TASK REQUIREMENTS: Find each line in the data below that contains the word "perform" and copy it out. Case matters.

========================

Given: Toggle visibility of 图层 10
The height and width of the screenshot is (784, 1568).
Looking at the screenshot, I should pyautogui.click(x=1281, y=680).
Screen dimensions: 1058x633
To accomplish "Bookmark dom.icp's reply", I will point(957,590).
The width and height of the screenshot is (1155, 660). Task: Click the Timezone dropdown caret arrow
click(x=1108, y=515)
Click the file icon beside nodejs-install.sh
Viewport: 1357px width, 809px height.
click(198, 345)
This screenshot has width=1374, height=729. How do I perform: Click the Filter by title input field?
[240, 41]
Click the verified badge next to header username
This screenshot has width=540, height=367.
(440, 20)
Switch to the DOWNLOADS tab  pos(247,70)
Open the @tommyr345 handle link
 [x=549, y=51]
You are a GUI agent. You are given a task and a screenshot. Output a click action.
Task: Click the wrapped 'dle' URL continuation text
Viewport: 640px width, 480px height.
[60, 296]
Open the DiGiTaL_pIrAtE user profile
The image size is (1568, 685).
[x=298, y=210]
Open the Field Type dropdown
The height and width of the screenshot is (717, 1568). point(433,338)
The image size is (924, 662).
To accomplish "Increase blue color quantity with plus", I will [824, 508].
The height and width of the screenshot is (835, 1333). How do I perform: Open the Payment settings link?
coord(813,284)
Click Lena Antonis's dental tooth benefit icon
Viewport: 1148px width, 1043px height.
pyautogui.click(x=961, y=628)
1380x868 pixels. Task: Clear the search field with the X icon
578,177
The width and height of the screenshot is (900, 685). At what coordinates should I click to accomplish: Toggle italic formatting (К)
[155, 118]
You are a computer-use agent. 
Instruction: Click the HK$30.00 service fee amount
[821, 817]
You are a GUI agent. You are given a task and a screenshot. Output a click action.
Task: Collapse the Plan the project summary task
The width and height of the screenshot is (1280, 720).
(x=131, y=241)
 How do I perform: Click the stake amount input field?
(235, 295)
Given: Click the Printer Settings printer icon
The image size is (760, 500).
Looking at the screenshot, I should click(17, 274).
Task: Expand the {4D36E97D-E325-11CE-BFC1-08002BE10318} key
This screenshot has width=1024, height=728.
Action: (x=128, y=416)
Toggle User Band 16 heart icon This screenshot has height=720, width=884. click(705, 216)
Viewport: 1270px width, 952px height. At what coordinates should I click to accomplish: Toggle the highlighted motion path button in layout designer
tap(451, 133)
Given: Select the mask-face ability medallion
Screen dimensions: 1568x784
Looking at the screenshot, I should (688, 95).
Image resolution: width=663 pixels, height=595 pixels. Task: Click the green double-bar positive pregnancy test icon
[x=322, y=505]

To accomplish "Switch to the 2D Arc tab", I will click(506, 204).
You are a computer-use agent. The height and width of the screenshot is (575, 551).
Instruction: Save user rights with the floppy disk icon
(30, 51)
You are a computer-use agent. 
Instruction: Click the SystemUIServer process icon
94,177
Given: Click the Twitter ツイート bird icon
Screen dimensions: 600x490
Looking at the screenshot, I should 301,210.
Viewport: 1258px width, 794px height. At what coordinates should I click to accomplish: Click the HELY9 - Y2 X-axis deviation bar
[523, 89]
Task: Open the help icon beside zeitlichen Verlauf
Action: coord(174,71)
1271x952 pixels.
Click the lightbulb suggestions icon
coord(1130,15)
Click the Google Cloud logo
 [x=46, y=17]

========================

PROBLEM SOLUTION:
This screenshot has width=1374, height=729. How do I perform: Click the Filter by title input field?
The height and width of the screenshot is (835, 1333). How do I perform: Open the Payment settings link?
 How do I perform: Click the stake amount input field?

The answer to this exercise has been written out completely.